Furthermore the authors discuss ketones as molecules that can block glucose oxidation and then seemingly allude to the randle cycle without directly mentioning it. The thing is both ketones and fatty acids can block glucose oxidation by similar mechanisms implied by the authors. Also, something they discuss here as well is even if glucose can enter the cell, if it cannot be effectively oxidized, there is the possibility that it can be excreted. It may also be metabolized to other components, rather than being converted to energy. If I recall correctly diabetics actually tend to have higher glycogen levels in the cell. It has been hypothesized that this occurs due to a shifting of the carbohydrate towards glycogen storage due to an inability to properly oxidize the carbohydrate.

"When ketone concentrations in the plasma are high (above about 15 mmol litre–1), their metabolism can account for most of the energy needs of the Krebs’ cycle. This results in a physiological ‘damming back’ of glycolysis from glucose. As a result, the concentration of the intermediate compounds in the glycolytic pathway increases until the tissue concentration of glucose 6‐phosphate is so high that further phosphorylation of glucose that has been transported into the cell becomes inhibited. Even when this stage is reached, glucose transport into the cell continues but, rather than being phosphorylated and passing down the glycolytic pathway and oxidized in the Krebs’ cycle, glucose is transported back out of the cell (‘futile cycling’). The glucose transporter is specific for glucose and cannot transport glucose 6‐phosphate."

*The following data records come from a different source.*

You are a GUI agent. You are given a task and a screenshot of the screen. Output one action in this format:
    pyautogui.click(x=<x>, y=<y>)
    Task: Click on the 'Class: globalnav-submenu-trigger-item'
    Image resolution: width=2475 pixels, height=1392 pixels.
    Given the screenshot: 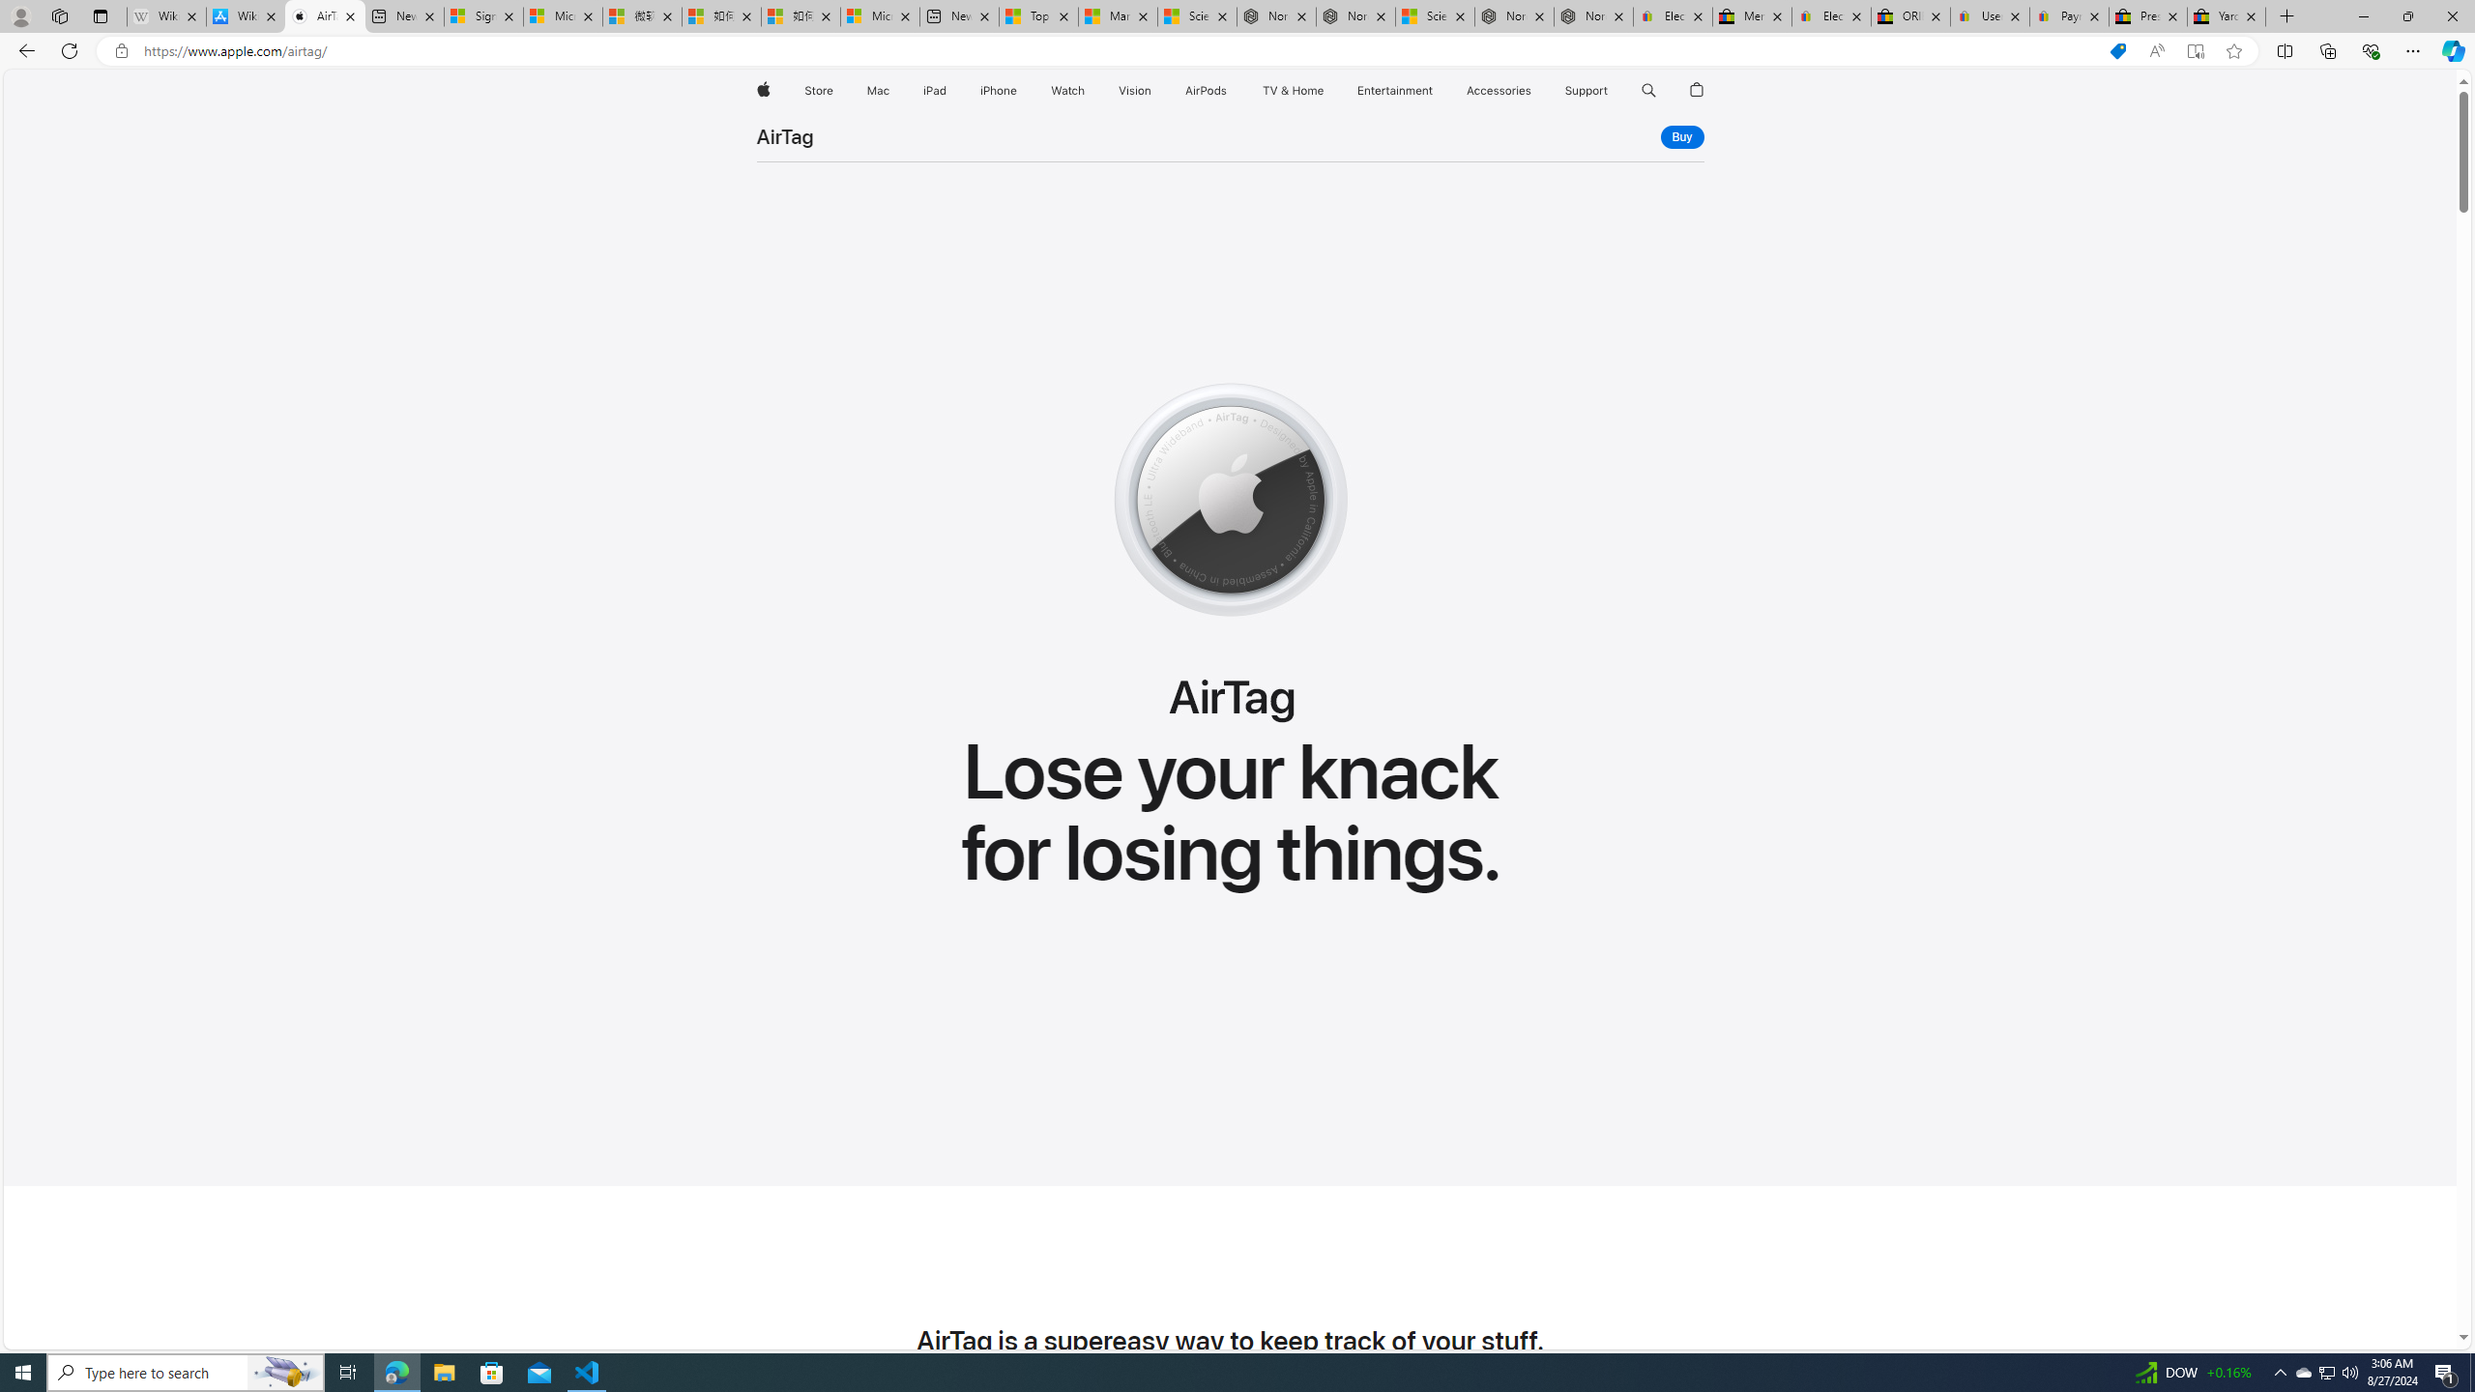 What is the action you would take?
    pyautogui.click(x=1612, y=90)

Overall this quote still isn't supporting Dr. Fung's arguments. All we are seeing with these series of quotes is that glucose can be taken up without insulin via separate GLUT transporters. Whether this is occurring in the insulin dependent tissues is hard to parse out from this study as I can't access figure 3 right now. This still doesn't support increased glucose oxidation or excess ATP generation (to be fair I know you directly mentioned that increased ATP isn't discussed by this quote). If anything this article supports the idea that excess fatty acid oxidation/ ketone oxidation in the diabetic state is impairing glucose oxidation and subsequently backing up glycolysis (randle cylce), and that excess glucagon (I didn't quote this section) is involved in driving the diabetic state.
Thanks, @CLASH. So the question is still how do we oxidize the glucose? Low fat, B3/niacinamide, aspirin. Now I'm wondering why Kempner's low fat rice diet didn't work for about 40% of participants. What was blocking glucose oxidation for those that were eating super low fat?